As German athletes fail to capture world titles in key winter sports like the Four Hills tournament, downhill skiing and Nordic events this season, many are beginning to yearn for past glory days.
Germany's winter sports haven't come out of the shadow of the past
Summer was not a good time for German sports enthusiasts. The Olympics turned out to be a major disappointment for the country’s medal aspirations. With the exception of rowing events, where Germany undisputedly dominated the waters, few athletes brought home the much-expected wins. In soccer the ball-crazed country performed even worse, burning out in the qualification rounds of the European Championship in Portugal.
Gold was a very precious and rare medal for Germany at the Athens Olympics
With the frustrations of the warmer months still etched on their memory, Germans began to look forward to the winter sports. After all, historically, these were the events where the country triumphed. One only needs to recall the 2002 Salt Lake City Olympics, when Germany topped the list of nations with a record 35 medals, 12 of which were gold.
And who can forget ski jumping sensation Sven Hannawald, who flew to a historic quadruple victory in the 2001/02 Four Hills Tournament and set the stage for a series of wins in the event?
Burn and bust?
Those glory days may be long gone. Hannawald, who suffered a burn-out syndrome after failing to bring home any significant victories last year, has completely removed himself from competition. The once immensely popular sport in which Germany has not fallen under sixth place since 1994 is now facing hard times. This year’s ski jumping grand slam will produce the country’s worst showing in 10 years.
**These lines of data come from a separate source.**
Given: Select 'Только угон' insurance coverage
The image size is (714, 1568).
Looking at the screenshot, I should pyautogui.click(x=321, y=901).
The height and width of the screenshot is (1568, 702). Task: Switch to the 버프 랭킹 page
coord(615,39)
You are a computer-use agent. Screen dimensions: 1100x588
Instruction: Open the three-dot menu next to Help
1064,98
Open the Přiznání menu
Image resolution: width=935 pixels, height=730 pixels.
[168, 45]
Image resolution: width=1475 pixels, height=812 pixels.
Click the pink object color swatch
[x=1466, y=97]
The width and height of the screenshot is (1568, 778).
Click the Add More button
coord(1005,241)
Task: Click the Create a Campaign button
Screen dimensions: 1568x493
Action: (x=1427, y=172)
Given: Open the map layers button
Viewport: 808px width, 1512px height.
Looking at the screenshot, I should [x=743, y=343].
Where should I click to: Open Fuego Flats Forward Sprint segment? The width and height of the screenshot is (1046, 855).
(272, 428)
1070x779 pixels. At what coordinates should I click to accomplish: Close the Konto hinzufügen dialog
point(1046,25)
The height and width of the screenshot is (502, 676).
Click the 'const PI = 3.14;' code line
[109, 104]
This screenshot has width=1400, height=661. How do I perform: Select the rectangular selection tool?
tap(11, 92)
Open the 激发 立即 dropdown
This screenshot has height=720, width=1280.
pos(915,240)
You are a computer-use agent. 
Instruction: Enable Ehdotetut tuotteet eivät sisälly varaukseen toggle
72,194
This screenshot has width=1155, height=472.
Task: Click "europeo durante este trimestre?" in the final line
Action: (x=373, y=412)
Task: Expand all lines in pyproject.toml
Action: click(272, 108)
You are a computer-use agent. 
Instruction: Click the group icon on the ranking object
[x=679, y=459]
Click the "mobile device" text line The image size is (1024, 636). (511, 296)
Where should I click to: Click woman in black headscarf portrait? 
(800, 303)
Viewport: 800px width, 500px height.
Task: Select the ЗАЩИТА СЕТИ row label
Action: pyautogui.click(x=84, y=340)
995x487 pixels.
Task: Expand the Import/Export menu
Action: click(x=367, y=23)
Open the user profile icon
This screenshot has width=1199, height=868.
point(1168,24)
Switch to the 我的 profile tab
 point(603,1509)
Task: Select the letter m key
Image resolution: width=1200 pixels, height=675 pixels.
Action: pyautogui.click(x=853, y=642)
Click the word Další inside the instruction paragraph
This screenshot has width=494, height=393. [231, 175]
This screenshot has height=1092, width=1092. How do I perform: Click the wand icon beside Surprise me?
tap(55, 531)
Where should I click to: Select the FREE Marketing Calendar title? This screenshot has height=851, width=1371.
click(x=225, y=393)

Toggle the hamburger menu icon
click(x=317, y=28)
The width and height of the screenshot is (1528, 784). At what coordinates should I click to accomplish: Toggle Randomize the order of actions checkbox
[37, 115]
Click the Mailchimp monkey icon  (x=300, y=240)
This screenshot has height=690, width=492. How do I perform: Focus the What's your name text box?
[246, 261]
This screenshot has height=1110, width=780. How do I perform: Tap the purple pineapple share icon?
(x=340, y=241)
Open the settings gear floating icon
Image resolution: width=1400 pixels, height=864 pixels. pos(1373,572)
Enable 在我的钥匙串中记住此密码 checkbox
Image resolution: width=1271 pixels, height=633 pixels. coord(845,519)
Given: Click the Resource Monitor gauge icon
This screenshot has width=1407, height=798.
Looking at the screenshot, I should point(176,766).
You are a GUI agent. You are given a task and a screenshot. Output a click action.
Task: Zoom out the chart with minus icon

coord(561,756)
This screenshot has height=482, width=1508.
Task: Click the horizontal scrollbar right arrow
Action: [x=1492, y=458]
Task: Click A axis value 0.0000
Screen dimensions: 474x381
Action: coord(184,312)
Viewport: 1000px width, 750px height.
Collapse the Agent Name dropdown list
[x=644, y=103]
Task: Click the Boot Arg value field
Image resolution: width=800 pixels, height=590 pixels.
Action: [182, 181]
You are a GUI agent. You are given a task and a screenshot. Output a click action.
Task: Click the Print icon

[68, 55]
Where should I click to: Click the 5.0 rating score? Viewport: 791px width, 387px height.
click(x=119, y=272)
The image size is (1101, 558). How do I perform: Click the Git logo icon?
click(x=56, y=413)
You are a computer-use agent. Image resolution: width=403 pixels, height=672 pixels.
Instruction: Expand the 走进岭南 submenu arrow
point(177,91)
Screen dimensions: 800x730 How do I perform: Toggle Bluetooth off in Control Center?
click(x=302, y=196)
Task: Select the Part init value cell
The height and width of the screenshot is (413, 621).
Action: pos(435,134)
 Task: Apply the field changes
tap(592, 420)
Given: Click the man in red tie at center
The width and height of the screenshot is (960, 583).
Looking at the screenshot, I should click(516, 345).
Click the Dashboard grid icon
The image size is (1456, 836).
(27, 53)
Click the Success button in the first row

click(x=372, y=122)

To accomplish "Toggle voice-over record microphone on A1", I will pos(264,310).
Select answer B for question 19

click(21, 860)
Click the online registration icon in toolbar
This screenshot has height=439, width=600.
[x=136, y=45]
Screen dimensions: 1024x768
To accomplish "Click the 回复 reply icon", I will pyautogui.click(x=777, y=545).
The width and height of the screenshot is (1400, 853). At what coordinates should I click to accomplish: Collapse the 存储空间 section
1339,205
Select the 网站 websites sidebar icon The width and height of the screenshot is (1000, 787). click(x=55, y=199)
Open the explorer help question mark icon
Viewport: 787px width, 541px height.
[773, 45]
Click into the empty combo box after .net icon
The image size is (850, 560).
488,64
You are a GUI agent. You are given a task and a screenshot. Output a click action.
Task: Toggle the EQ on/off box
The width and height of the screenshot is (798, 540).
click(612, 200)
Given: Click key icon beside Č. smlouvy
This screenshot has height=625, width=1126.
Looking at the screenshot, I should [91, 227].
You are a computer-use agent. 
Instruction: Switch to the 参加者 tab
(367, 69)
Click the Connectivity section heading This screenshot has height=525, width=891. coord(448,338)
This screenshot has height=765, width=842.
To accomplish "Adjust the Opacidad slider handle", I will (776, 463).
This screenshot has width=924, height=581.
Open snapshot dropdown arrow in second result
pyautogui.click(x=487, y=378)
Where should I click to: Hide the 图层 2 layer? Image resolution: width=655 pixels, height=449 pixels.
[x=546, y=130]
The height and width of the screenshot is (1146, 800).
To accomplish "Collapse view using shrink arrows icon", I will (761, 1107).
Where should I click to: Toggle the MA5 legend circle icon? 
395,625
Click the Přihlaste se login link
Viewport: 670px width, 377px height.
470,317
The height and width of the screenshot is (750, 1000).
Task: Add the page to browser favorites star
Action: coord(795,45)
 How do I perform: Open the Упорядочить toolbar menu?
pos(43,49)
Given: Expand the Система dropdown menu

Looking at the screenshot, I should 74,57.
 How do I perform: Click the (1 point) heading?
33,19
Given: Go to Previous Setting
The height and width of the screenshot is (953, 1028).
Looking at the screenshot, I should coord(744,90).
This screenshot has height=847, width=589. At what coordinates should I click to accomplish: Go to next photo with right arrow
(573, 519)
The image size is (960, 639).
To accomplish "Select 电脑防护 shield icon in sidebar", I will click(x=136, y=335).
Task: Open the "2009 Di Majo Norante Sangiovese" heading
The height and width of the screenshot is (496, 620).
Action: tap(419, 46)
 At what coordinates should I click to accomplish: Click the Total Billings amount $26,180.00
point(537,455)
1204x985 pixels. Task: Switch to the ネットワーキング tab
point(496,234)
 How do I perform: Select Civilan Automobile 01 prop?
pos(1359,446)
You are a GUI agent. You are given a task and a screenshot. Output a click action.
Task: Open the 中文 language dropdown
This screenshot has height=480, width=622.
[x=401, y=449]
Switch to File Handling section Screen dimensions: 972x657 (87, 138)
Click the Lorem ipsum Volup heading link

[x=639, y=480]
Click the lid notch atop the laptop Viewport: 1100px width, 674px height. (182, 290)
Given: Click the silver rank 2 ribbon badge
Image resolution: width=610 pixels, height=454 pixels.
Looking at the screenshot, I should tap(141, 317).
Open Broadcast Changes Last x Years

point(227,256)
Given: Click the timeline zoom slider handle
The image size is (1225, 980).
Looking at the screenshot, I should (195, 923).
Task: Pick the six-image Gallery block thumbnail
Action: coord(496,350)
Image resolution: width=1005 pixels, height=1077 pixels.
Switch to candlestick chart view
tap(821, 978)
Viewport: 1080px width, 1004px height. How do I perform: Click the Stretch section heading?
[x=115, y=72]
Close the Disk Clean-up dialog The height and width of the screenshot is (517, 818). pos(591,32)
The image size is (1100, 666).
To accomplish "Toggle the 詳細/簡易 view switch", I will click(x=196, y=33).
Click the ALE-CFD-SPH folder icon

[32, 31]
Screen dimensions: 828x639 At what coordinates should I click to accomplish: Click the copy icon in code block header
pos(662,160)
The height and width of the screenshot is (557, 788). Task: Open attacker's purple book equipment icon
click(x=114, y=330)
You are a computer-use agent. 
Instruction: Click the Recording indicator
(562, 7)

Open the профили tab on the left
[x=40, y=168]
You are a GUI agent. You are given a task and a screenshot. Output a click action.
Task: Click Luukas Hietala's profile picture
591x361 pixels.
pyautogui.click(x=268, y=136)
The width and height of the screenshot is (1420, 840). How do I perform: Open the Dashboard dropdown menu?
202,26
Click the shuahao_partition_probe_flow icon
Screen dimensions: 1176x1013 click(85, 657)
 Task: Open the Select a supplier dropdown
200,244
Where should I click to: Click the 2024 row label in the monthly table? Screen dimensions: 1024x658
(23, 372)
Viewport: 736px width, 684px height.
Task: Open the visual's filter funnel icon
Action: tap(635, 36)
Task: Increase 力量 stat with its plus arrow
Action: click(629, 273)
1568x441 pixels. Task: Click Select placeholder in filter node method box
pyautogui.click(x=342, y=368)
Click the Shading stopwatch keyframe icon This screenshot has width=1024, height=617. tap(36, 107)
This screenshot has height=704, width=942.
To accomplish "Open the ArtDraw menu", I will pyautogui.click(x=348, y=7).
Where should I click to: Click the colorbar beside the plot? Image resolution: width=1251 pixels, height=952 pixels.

Although two-time world title holder Martin Schmitt managed to jump to seventh place during this week’s Innsbruck competition of the Four Hills Tournament, the German team has little hope of turning around what has started out as a disappointing season. This year’s star has already been crowned: Janne Ahonen from Finland.
Sven Hannawald soars in front of the Zugspitze during the second competition of the Four Hills Tournament on Jan. 1, 2002.
“We need a new Hannawald,” the president of the Four Hills Tournament, Dietmar Hemerka, told German sports information service on Monday. Without a new national sports sensation the likes of Hanni, as he’s affectionately called, the sport is likely to go the same way as many of the summer disciplines.
First, the fans will stop coming to the events -- many of which are held in Germany -- then sponsors will start losing interest and, in the end, there will be no incoming talent for the next generation, Hemerka lamented.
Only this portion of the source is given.